Dall’art. 35 c.p.c. non si desume affatto questo;
– La contestazione di un credito determina sempre la sua illiquidità, trasforma un credito liquido in illiquido, a meno che la contestazione non sia manifestamente pretestuosa. Questo orientamento applicato all’art. 35 c.p.c. fa si che la contestazione, salva l’ipotesi della manifesta pretestuosità, faccia venir meno il requisito della liquidità del controcredito e quindi venga meno uno dei presupposti stabiliti dal 1243 cc. per la compensazione legale, con la conseguenza che l’art. 35 c.p.c. potrebbe operare solo nel caso di manifesta pretestuosità della contestazione.
La seconda parte dell’art. 35 c.p.c. prevedeva che se il controcredito eccedeva la competenza per valore del giudice adito, questi aveva una possibilità discrezionale:
– Se la domanda relativa al credito principale era fondata su titolo non controverso o facilmente accertabile (es. ipotesi in cui si poteva accertare tramite documenti), il giudice poteva decidere immediatamente sul credito principale e rimettere le parti al giudice superiore per la decisione relativa all’eccezione di compensazione;
Vi erano due opinioni su come dovesse avvenire il coordinamento:
- La prima configurava la condanna con riserva come sentenza condizionata risolutivamente, l’evento posto in condizione era l’accoglimento dell’eccezione da parte del giudice superiore. Era questa l’opinione prevalente;
- L’altra opinione ricorreva all’istituto della sentenza complessa. Il contenuto della decisione lo si doveva ricavare dal materiale di entrambe le sentenze.

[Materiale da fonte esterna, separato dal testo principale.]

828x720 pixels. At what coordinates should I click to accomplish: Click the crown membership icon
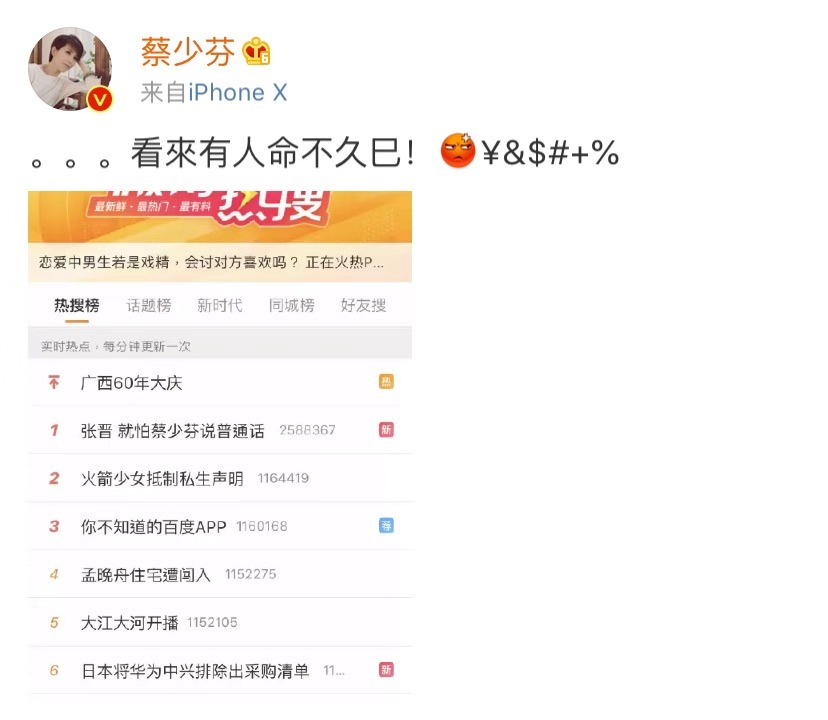coord(256,51)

Se la domanda non era fondata su titolo non controverso o facilmente accertabile doveva rimettere tutta la causa al giudice superiore (sia la decisione sul credito, sia la decisione sul controcredito). Era questa l’ipotesi tipica di condanna con riserva delle eccezioni del convenuto. La condanna con riserva prevede che venga emessa una sentenza di condanna riservando la decisione relativa all’eccezione del convenuto al prosieguo del processo. Qui la condanna sulle eccezioni era pronunciata dal giudice superiore come competenza per valore.